* _What you are asked to do_:
Convert the data below into a JSON list of strings with one string per line, omitting blank lines. Include every line of the data.

(Records)
####
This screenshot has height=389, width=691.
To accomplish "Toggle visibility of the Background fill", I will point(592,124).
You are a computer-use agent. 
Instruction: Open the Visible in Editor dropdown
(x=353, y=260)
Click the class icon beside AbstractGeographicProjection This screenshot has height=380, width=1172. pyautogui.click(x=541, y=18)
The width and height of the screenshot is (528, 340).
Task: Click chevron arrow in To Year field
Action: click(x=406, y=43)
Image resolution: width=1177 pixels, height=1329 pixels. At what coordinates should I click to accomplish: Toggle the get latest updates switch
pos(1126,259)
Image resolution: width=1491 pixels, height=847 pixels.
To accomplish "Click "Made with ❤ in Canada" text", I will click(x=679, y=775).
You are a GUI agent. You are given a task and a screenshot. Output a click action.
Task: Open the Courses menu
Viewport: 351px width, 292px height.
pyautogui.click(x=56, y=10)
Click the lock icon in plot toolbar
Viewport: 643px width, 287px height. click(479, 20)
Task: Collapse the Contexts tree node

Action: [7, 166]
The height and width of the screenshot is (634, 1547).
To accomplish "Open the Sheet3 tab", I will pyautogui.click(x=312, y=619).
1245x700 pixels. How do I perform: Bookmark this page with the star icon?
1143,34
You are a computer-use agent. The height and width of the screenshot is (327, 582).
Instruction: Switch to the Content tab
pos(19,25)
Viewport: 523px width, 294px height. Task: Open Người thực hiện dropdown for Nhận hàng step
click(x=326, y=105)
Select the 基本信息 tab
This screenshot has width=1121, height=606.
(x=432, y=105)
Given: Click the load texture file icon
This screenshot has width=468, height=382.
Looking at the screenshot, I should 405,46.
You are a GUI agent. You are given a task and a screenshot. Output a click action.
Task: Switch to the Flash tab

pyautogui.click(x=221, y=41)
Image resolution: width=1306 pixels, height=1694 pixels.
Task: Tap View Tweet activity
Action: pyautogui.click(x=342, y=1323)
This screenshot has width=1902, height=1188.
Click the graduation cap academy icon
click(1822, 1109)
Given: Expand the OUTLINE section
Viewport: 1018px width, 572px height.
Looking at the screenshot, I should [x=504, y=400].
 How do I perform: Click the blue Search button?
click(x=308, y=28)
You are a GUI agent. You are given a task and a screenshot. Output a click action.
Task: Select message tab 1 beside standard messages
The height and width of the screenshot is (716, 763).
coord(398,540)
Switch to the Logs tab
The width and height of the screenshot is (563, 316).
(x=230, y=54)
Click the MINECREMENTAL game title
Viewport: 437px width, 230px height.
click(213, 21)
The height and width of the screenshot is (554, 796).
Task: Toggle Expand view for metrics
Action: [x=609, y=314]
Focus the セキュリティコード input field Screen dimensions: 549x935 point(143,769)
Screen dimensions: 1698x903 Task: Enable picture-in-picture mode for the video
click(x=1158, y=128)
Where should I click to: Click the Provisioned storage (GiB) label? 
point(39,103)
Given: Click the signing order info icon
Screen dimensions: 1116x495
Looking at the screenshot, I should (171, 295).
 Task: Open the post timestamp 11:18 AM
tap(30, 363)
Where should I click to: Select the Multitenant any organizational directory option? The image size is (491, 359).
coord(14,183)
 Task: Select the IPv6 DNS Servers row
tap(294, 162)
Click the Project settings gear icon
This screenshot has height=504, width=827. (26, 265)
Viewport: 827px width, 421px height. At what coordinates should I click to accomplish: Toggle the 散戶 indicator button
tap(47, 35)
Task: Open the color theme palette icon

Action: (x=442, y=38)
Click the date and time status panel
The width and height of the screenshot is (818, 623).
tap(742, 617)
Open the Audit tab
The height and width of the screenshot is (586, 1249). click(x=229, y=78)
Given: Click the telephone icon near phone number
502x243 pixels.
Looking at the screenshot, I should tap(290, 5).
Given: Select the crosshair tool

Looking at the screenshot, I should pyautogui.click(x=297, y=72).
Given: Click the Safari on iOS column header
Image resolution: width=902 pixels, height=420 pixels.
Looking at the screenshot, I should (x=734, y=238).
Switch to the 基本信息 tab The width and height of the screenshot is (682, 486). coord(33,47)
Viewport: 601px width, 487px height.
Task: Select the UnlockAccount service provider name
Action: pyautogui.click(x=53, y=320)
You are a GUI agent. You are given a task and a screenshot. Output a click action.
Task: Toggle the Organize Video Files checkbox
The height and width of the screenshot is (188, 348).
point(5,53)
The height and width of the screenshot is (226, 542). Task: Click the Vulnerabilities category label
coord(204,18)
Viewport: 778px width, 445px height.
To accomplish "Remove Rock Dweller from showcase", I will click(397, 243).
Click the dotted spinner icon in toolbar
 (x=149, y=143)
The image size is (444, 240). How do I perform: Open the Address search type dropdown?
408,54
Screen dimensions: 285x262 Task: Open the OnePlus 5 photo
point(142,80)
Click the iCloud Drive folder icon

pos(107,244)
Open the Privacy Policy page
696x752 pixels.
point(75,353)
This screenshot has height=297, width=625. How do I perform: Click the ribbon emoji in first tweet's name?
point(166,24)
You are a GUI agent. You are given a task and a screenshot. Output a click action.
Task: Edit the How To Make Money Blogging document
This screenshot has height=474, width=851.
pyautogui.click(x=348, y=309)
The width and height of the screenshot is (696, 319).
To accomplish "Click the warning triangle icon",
####
* _Answer to the exercise_:
[
  "This screenshot has height=389, width=691.",
  "To accomplish \"Toggle visibility of the Background fill\", I will point(592,124).",
  "You are a computer-use agent. ",
  "Instruction: Open the Visible in Editor dropdown",
  "(x=353, y=260)",
  "Click the class icon beside AbstractGeographicProjection This screenshot has height=380, width=1172. pyautogui.click(x=541, y=18)",
  "The width and height of the screenshot is (528, 340).",
  "Task: Click chevron arrow in To Year field",
  "Action: click(x=406, y=43)",
  "Image resolution: width=1177 pixels, height=1329 pixels. At what coordinates should I click to accomplish: Toggle the get latest updates switch",
  "pos(1126,259)",
  "Image resolution: width=1491 pixels, height=847 pixels.",
  "To accomplish \"Click \"Made with ❤ in Canada\" text\", I will click(x=679, y=775).",
  "You are a GUI agent. You are given a task and a screenshot. Output a click action.",
  "Task: Open the Courses menu",
  "Viewport: 351px width, 292px height.",
  "pyautogui.click(x=56, y=10)",
  "Click the lock icon in plot toolbar",
  "Viewport: 643px width, 287px height. click(479, 20)",
  "Task: Collapse the Contexts tree node",
  "Action: [7, 166]",
  "The height and width of the screenshot is (634, 1547).",
  "To accomplish \"Open the Sheet3 tab\", I will pyautogui.click(x=312, y=619).",
  "1245x700 pixels. How do I perform: Bookmark this page with the star icon?",
  "1143,34",
  "You are a computer-use agent. The height and width of the screenshot is (327, 582).",
  "Instruction: Switch to the Content tab",
  "pos(19,25)",
  "Viewport: 523px width, 294px height. Task: Open Người thực hiện dropdown for Nhận hàng step",
  "click(x=326, y=105)",
  "Select the 基本信息 tab",
  "This screenshot has width=1121, height=606.",
  "(x=432, y=105)",
  "Given: Click the load texture file icon",
  "This screenshot has width=468, height=382.",
  "Looking at the screenshot, I should 405,46.",
  "You are a GUI agent. You are given a task and a screenshot. Output a click action.",
  "Task: Switch to the Flash tab",
  "pyautogui.click(x=221, y=41)",
  "Image resolution: width=1306 pixels, height=1694 pixels.",
  "Task: Tap View Tweet activity",
  "Action: pyautogui.click(x=342, y=1323)",
  "This screenshot has width=1902, height=1188.",
  "Click the graduation cap academy icon",
  "click(1822, 1109)",
  "Given: Expand the OUTLINE section",
  "Viewport: 1018px width, 572px height.",
  "Looking at the screenshot, I should [x=504, y=400].",
  " How do I perform: Click the blue Search button?",
  "click(x=308, y=28)",
  "You are a GUI agent. You are given a task and a screenshot. Output a click action.",
  "Task: Select message tab 1 beside standard messages",
  "The height and width of the screenshot is (716, 763).",
  "coord(398,540)",
  "Switch to the Logs tab",
  "The width and height of the screenshot is (563, 316).",
  "(x=230, y=54)",
  "Click the MINECREMENTAL game title",
  "Viewport: 437px width, 230px height.",
  "click(213, 21)",
  "The height and width of the screenshot is (554, 796).",
  "Task: Toggle Expand view for metrics",
  "Action: [x=609, y=314]",
  "Focus the セキュリティコード input field Screen dimensions: 549x935 point(143,769)",
  "Screen dimensions: 1698x903 Task: Enable picture-in-picture mode for the video",
  "click(x=1158, y=128)",
  "Where should I click to: Click the Provisioned storage (GiB) label? ",
  "point(39,103)",
  "Given: Click the signing order info icon",
  "Screen dimensions: 1116x495",
  "Looking at the screenshot, I should (171, 295).",
  " Task: Open the post timestamp 11:18 AM",
  "tap(30, 363)",
  "Where should I click to: Select the Multitenant any organizational directory option? The image size is (491, 359).",
  "coord(14,183)",
  " Task: Select the IPv6 DNS Servers row",
  "tap(294, 162)",
  "Click the Project settings gear icon",
  "This screenshot has height=504, width=827. (26, 265)",
  "Viewport: 827px width, 421px height. At what coordinates should I click to accomplish: Toggle the 散戶 indicator button",
  "tap(47, 35)",
  "Task: Open the color theme palette icon",
  "Action: (x=442, y=38)",
  "Click the date and time status panel",
  "The width and height of the screenshot is (818, 623).",
  "tap(742, 617)",
  "Open the Audit tab",
  "The height and width of the screenshot is (586, 1249). click(x=229, y=78)",
  "Given: Click the telephone icon near phone number",
  "502x243 pixels.",
  "Looking at the screenshot, I should tap(290, 5).",
  "Given: Select the crosshair tool",
  "Looking at the screenshot, I should pyautogui.click(x=297, y=72).",
  "Given: Click the Safari on iOS column header",
  "Image resolution: width=902 pixels, height=420 pixels.",
  "Looking at the screenshot, I should (x=734, y=238).",
  "Switch to the 基本信息 tab The width and height of the screenshot is (682, 486). coord(33,47)",
  "Viewport: 601px width, 487px height.",
  "Task: Select the UnlockAccount service provider name",
  "Action: pyautogui.click(x=53, y=320)",
  "You are a GUI agent. You are given a task and a screenshot. Output a click action.",
  "Task: Toggle the Organize Video Files checkbox",
  "The height and width of the screenshot is (188, 348).",
  "point(5,53)",
  "The height and width of the screenshot is (226, 542). Task: Click the Vulnerabilities category label",
  "coord(204,18)",
  "Viewport: 778px width, 445px height.",
  "To accomplish \"Remove Rock Dweller from showcase\", I will click(397, 243).",
  "Click the dotted spinner icon in toolbar",
  " (x=149, y=143)",
  "The image size is (444, 240). How do I perform: Open the Address search type dropdown?",
  "408,54",
  "Screen dimensions: 285x262 Task: Open the OnePlus 5 photo",
  "point(142,80)",
  "Click the iCloud Drive folder icon",
  "pos(107,244)",
  "Open the Privacy Policy page",
  "696x752 pixels.",
  "point(75,353)",
  "This screenshot has height=297, width=625. How do I perform: Click the ribbon emoji in first tweet's name?",
  "point(166,24)",
  "You are a GUI agent. You are given a task and a screenshot. Output a click action.",
  "Task: Edit the How To Make Money Blogging document",
  "This screenshot has height=474, width=851.",
  "pyautogui.click(x=348, y=309)",
  "The width and height of the screenshot is (696, 319).",
  "To accomplish \"Click the warning triangle icon\","
]